Once you have successfully booted the HT configuration, run top. If HT is properly configured, you should see twice as many CPU states as you have physical processors (two virtual CPUs per physical CPU).
Figure 2 is an example of top running on a Red Hat 7.3 system (2.4.18) with two physical Xeons and HT fully enabled. Note the CPU states 0-4, indicating the four logical processors.
Hyper-Threading on 2.4.18+Thread Scheduler
Performance testing multithreaded benchmarks under the 2.4 kernel series still shows some wide scatter in the data. This is because the scheduler still cannot make intelligent choices regarding logical/physical processors in many situations. Under some conditions, 2.4 will still schedule two active threads on the same physical CPU, causing performance degradation. This condition is often random, causing data points from multithreaded benchmarks to vary considerably. "Full" HT scheduler support was not incorporated into the kernel until 2.5.32.
Hyper-Threading in the 2.5.xLinux Kernel
As is standard in Linux kernel versioning, the 2.5.x versions of the kernel are the development branch that will become the 2.6.x stable releases. The 2.5.x kernel added a number of features to its thread scheduler that should extend the performance improvements of HT even further.
2.5.x Thread Scheduler Improvements
A scheduler patch in 2.5.32 introduced the concept of a shared runqueue. The shared runqueue allows two (logical) CPUs, which share resources like cache, to have a scheduler parallel known as a shared runqueue. The shared runqueue may have many applications, but the initial implementation was created specifically with HT in mind. This new concept optimizes the kernel thread scheduler for HT in the following ways:
- HT-aware passive load balancing: This feature addresses the physical CPU imbalance problem - one physical CPU may be running two active threads, while a second physical CPU sits idle. Passive load balancing will attempt to schedule new active threads on an idle physical processor.

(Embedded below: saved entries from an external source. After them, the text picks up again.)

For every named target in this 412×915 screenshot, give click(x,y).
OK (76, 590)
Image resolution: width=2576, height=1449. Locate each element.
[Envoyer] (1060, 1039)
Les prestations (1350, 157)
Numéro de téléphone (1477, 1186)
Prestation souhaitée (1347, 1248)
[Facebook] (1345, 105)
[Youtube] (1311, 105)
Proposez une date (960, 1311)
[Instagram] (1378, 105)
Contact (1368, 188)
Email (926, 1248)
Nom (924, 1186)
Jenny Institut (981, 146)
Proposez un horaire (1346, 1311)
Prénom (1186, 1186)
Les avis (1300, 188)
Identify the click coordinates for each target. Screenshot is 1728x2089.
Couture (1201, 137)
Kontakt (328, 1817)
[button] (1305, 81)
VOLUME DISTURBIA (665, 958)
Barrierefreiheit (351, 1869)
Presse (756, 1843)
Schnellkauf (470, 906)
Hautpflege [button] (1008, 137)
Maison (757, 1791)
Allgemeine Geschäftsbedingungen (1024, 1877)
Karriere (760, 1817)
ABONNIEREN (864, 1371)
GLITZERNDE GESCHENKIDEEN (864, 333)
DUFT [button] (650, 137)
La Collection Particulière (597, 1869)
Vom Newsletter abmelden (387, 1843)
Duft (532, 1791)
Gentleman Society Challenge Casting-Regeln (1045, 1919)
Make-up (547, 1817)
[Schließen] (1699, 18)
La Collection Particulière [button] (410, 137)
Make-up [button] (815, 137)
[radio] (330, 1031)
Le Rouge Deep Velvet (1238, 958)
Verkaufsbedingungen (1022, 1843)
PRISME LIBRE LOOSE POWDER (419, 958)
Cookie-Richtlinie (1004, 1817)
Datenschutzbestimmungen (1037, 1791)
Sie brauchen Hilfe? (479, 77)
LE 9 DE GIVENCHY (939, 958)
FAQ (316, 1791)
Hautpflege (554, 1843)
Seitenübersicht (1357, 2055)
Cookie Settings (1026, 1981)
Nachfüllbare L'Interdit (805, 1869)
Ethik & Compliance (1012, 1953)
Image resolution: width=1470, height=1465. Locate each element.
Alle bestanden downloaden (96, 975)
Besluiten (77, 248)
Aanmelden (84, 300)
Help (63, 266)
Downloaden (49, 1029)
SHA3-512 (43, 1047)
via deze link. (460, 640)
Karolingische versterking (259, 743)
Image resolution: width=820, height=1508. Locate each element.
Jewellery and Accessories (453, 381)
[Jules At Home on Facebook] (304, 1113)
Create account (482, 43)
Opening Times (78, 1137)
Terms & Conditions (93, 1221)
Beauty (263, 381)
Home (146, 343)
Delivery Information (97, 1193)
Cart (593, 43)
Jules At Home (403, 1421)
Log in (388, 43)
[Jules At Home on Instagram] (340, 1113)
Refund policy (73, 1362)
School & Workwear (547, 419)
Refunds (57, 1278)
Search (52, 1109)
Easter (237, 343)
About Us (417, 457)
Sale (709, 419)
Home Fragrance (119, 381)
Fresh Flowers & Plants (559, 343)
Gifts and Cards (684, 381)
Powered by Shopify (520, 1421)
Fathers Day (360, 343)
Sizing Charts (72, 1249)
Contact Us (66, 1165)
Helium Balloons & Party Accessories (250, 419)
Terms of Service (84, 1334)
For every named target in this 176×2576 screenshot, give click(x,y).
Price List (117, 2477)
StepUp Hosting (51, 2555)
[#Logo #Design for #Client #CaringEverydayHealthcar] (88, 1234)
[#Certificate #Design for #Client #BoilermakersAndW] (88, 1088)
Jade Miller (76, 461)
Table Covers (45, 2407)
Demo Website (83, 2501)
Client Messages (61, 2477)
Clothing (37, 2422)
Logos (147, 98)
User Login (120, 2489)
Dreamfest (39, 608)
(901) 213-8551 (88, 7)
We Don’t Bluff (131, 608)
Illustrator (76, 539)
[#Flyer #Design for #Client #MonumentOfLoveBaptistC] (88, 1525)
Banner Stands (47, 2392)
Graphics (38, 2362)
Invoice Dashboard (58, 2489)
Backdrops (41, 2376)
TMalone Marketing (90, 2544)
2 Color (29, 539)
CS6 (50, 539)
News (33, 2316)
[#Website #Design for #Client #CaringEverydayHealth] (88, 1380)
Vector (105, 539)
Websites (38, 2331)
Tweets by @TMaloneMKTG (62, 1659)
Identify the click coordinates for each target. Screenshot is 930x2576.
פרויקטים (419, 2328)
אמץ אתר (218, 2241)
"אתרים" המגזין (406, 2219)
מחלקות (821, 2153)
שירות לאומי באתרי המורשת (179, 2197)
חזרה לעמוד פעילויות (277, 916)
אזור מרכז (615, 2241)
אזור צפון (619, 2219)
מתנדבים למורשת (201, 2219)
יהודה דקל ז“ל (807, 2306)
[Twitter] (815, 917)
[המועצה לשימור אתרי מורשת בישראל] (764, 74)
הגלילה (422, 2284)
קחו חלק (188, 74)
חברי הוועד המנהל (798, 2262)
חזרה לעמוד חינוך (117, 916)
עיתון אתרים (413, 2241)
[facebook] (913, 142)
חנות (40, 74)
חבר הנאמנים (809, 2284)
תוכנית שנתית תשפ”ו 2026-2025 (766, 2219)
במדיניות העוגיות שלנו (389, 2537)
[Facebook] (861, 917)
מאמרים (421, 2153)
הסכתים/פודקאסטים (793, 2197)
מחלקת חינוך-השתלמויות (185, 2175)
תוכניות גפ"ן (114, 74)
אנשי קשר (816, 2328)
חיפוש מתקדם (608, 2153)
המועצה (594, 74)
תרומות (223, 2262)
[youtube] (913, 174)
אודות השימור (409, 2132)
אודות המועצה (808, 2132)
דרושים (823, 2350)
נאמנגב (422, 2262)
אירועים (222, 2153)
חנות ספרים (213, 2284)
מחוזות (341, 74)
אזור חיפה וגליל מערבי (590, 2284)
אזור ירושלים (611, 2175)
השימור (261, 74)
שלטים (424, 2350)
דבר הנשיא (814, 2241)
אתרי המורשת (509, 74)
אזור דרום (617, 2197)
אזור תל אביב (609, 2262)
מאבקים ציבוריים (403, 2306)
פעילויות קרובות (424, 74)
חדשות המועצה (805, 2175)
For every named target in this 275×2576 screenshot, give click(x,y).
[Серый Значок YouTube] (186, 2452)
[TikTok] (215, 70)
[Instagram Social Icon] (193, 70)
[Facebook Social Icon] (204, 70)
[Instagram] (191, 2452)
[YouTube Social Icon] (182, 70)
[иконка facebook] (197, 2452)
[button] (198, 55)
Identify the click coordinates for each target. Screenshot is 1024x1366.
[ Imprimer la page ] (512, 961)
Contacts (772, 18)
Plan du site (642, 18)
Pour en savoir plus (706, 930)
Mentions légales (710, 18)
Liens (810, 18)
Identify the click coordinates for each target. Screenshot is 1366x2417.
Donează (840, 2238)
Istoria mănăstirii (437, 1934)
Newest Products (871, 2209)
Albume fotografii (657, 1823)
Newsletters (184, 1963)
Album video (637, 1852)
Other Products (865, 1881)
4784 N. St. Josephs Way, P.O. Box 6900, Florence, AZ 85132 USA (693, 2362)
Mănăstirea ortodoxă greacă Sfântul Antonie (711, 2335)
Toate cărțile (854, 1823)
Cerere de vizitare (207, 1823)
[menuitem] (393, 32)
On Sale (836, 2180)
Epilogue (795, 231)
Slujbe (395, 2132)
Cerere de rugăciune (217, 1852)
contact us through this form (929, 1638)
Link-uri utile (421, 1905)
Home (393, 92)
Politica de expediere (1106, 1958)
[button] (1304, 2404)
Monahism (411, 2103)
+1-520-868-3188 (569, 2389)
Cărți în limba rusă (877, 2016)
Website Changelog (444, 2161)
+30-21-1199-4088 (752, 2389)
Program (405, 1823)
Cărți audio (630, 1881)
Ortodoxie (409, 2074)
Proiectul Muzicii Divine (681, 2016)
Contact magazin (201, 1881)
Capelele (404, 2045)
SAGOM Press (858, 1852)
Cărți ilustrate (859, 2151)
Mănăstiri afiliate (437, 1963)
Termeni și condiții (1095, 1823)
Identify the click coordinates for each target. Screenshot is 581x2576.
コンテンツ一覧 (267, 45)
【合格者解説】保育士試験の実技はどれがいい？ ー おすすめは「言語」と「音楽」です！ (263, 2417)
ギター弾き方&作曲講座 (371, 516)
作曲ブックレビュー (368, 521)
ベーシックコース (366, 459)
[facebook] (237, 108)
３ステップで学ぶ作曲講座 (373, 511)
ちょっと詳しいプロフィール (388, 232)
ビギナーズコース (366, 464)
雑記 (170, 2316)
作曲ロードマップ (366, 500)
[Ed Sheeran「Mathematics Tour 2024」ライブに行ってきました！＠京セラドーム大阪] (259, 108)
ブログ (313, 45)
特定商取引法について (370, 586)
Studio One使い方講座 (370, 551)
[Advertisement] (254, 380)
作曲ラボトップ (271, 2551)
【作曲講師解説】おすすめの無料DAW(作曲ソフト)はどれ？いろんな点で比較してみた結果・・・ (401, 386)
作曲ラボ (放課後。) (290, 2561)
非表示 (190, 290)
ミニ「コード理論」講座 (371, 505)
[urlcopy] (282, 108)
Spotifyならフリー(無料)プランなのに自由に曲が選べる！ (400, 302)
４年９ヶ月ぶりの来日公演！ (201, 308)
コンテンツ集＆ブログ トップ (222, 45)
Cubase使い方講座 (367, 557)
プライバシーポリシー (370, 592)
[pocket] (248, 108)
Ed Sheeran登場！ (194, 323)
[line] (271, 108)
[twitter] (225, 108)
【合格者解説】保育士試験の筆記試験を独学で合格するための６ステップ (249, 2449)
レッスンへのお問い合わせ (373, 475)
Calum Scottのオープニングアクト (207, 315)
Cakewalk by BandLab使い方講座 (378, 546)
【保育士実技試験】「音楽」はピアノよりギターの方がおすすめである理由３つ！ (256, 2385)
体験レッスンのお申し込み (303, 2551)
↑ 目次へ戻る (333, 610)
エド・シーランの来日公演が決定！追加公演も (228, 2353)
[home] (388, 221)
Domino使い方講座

- HT-aware active load balancing: Active load balancing also addresses the physical CPU imbalance problem, this time for currently active threads. If three threads are running on three logical CPUs, and one thread goes idle freeing a physical processor, the scheduler will migrate an active thread from the physical processor running two threads to a physical processor running none.
- Thread affinity: Thread affinity is important in SMP as well as SMT systems. Processors use cache memory to hold data and instructions that the processor is using at the moment. By attempting to keep threads scheduled on the same processor, the efficiency of the cache is greatly increased. Moving a thread between physical processors requires the processor to repopulate its cache from main memory, causing performance degradation.
In an SMT system, because the logical processors share cache, the thread scheduler need only attempt to keep threads attached to a physical processor. The scheduler is free to move threads between adjacent logical processors with no performance degradation due to a stale cache.
- HT-aware task pickup: This will allow the scheduler to pick up tasks on a per-physical CPU basis, rather than per-logical CPU basis. Task pickup is related to thread affinity above.
- HT-aware wakeup: This allows threads that were woken up on active logical processors with an idle sibling to be woken up on the sibling processor. (As you might imagine, sibling processors are adjacent logical processors.)
These features work together in the 2.5.32+ kernel to make more efficient use of the new hardware features of HT systems. In addition, the kernel performs in a more consistent manner by continually making optimal use of the processors. The 2.4.18 kernel still performs better as a whole on an HT system, however, it does so in a less predictable manner.
Performance Gains Using Hyper-Threading
OK, you've built a Xeon-based HT system. What kind of performance improvement can be expected? Which applications will benefit from HT, and which will suffer?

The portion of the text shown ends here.